Le message vise clairement les capitales européennes, accusées de multiplier les signaux contradictoires : indignation publique, concessions en coulisses. Une stratégie que Newsom juge contre-productive face à un président américain qu’il décrit comme gouverné par le rapport de force.

Tarifs, Groenland : « De la folie »

Sur le fond, Gavin Newsom démonte plusieurs piliers de l’agenda trumpien. Les menaces de droits de douane à 200 % sur les vins et spiritueux européens ? « De la folie », estime-t-il, rappelant que ces mesures frapperaient d’abord les consommateurs américains et nourriraient l’inflation.

Même sévérité sur le dossier du Groenland. L’idée de s’emparer de ce territoire autonome danois, au nom de la sécurité nationale, est qualifiée d’« absurde ». Newsom insiste : « C’est massivement rejeté aux États-Unis. Ce n’est pas une lubie populaire, c’est une escalade politique. »

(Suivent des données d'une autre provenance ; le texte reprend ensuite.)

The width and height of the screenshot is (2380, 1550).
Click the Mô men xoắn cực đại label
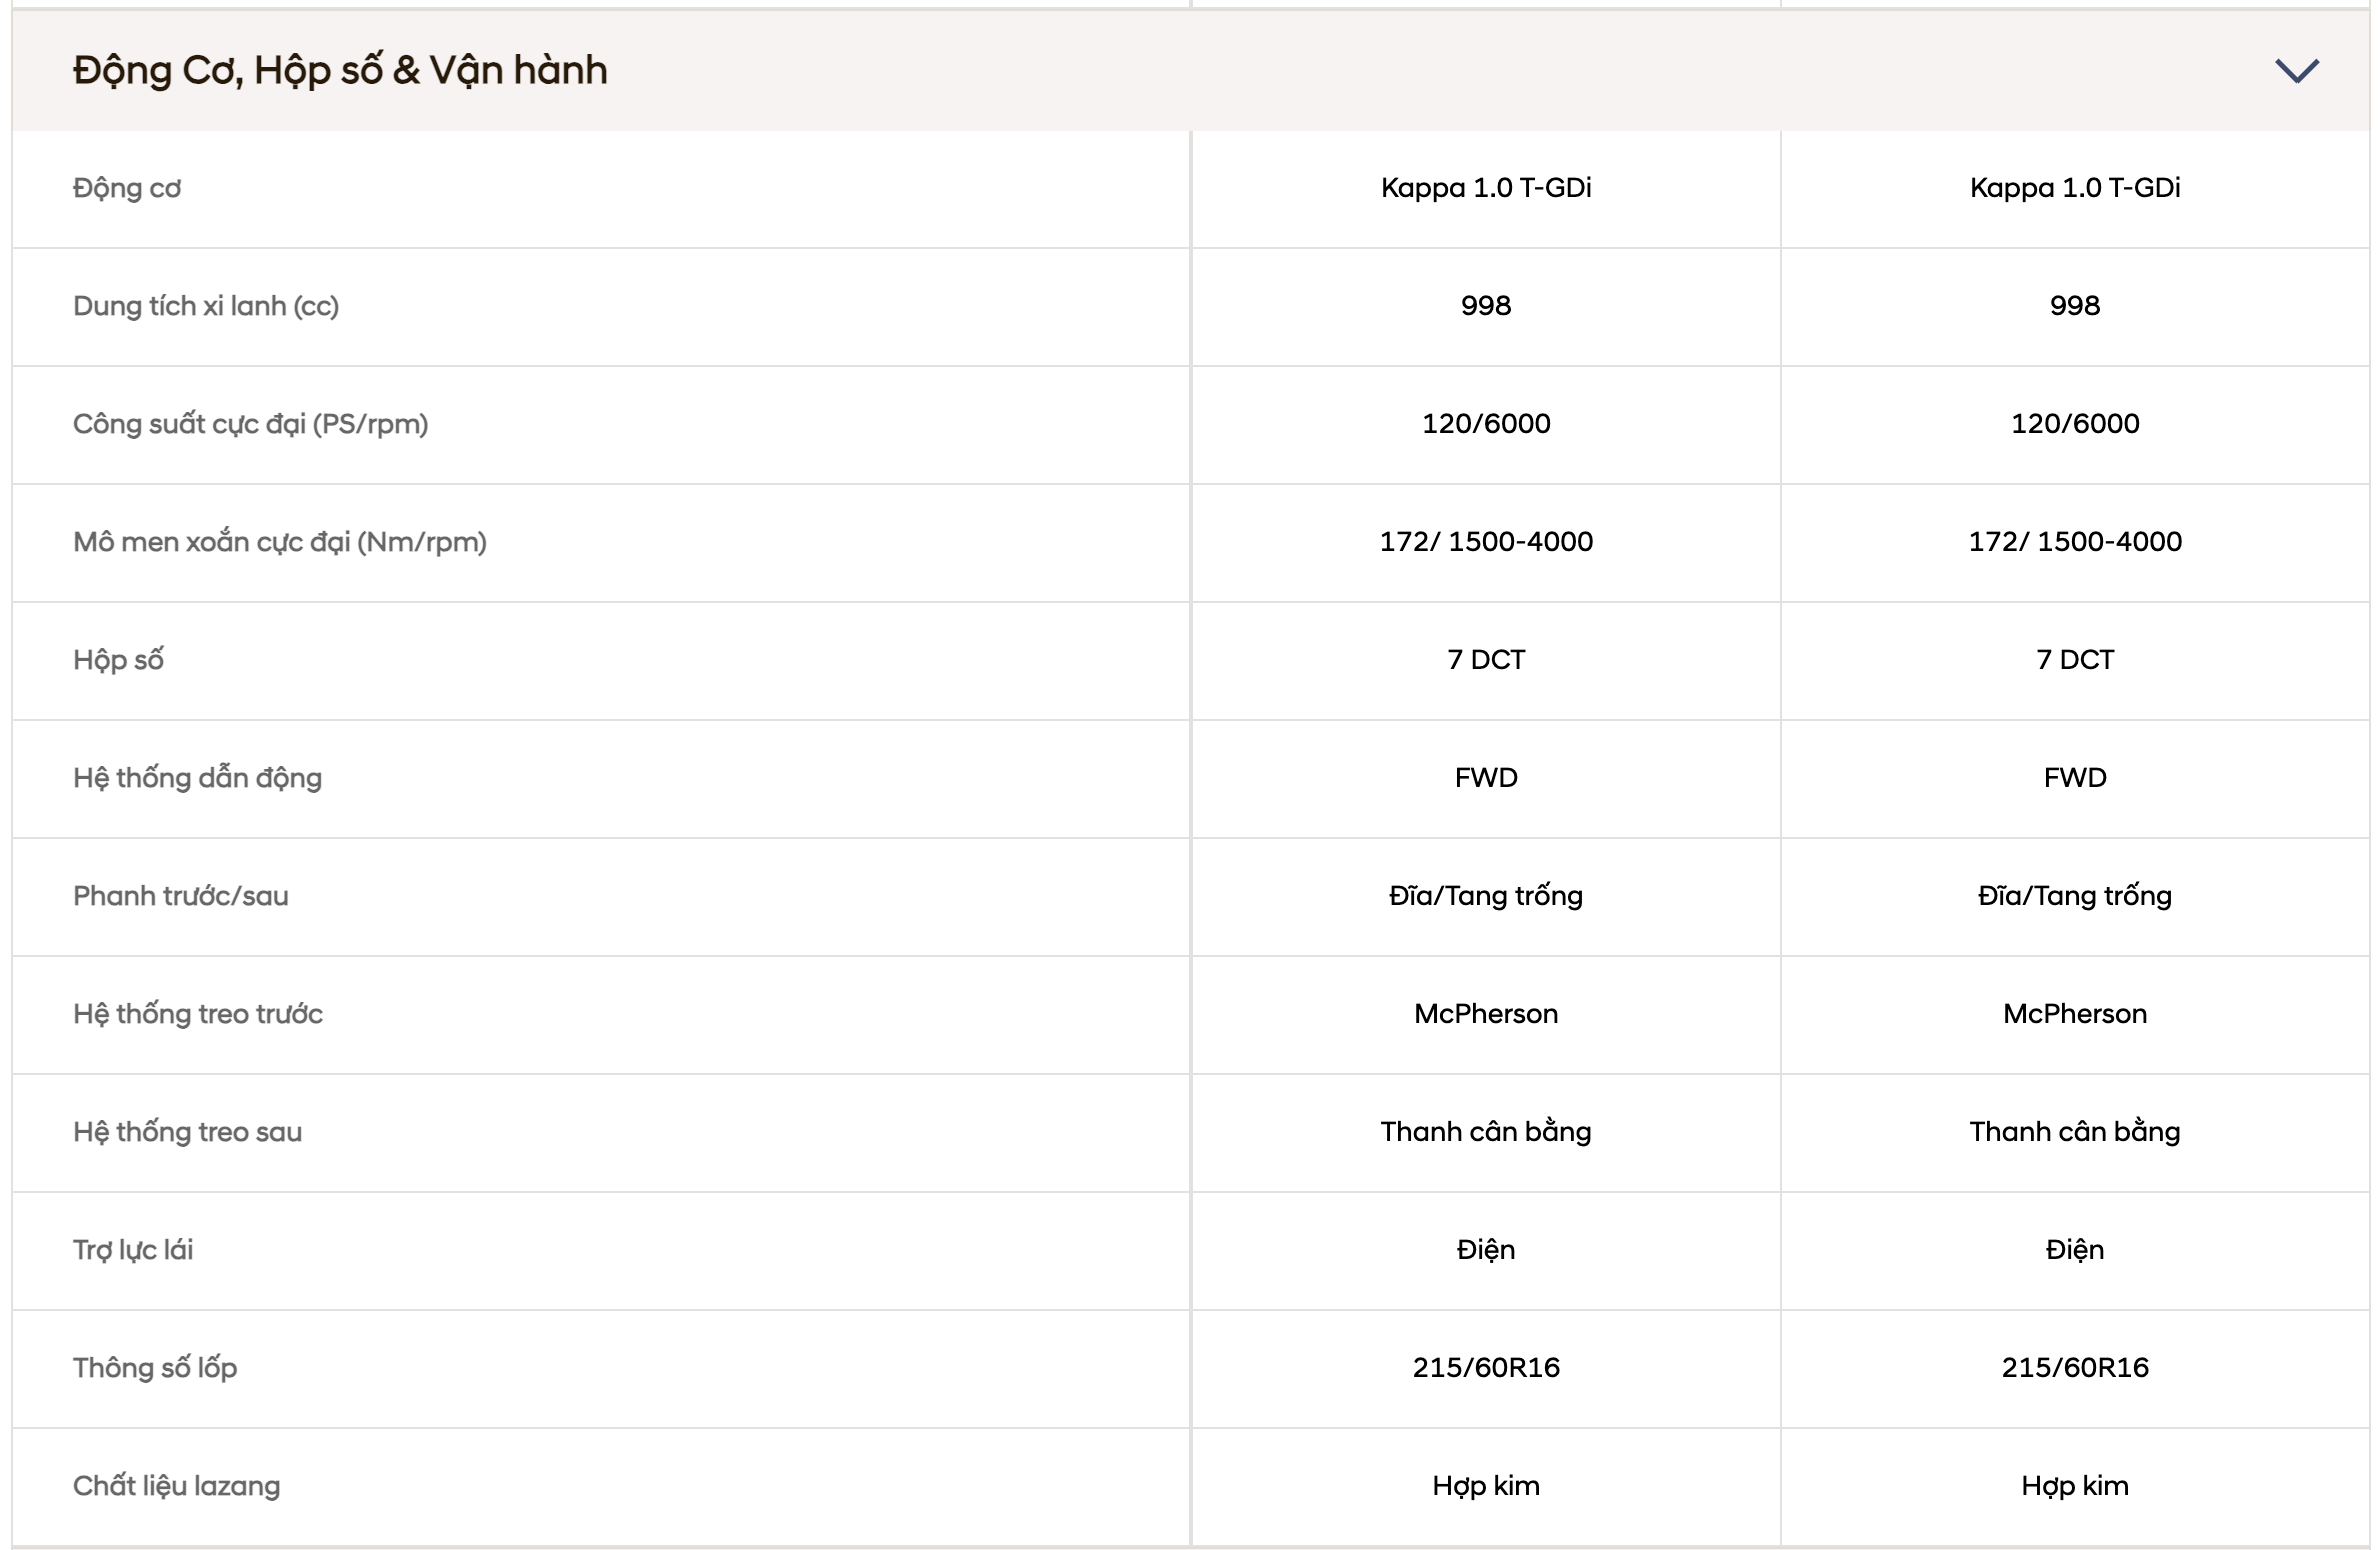pyautogui.click(x=280, y=542)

Selon lui, Trump teste méthodiquement les lignes rouges de ses alliés. Il menace, observe les réactions, ajuste. Un jeu dangereux pour la relation transatlantique, mais aussi pour la crédibilité européenne.

« Frappez-le à la figure »

La formule a fait le tour des couloirs de Davos. Gavin Newsom appelle l’Union européenne à « porter un coup à la figure » de Donald Trump – politiquement et économiquement s’entend. L’idée n’est pas militaire, mais stratégique : répondre avec la même intensité, sans faux-semblants.

« Il recule quand on lui tient tête », affirme-t-il. Traduction : utiliser les outils dont dispose l’UE, notamment commerciaux et réglementaires. Tarifs ciblés, instrument anti-coercition, pression coordonnée. Parler d’une seule voix. Et agir.

Ce discours fait écho aux positions plus fermes exprimées à Davos par plusieurs dirigeants européens, dont Emmanuel Macron ou le Premier ministre Bart De Wever, qui évoquent désormais ouvertement des lignes rouges et des mesures de rétorsion.

Un message pour l’Europe… et pour 2028

Gavin Newsom ne s’en cache pas : la séquence actuelle est, selon lui, temporaire. « Ils ont encore trois ans. Après, c’est fini », glisse-t-il, convaincu que le trumpisme atteindra ses limites politiques, voire électorales, dès les prochaines échéances américaines.

Mais à une condition : que les alliés des États-Unis cessent toute complaisance. Le gouverneur californien parle autant aux Européens qu’à l’opinion américaine. Il se pose en incarnation d’une autre Amérique : multilatérale, prévisible, attachée aux alliances – mais ferme face aux démonstrations de force.

Derrière la charge contre Trump, le message est clair : la faiblesse coûte cher. En diplomatie comme en économie. Et l’Europe, prévient-il, a les moyens de se tenir “droite et forte”. Encore faut-il décider de s’en servir.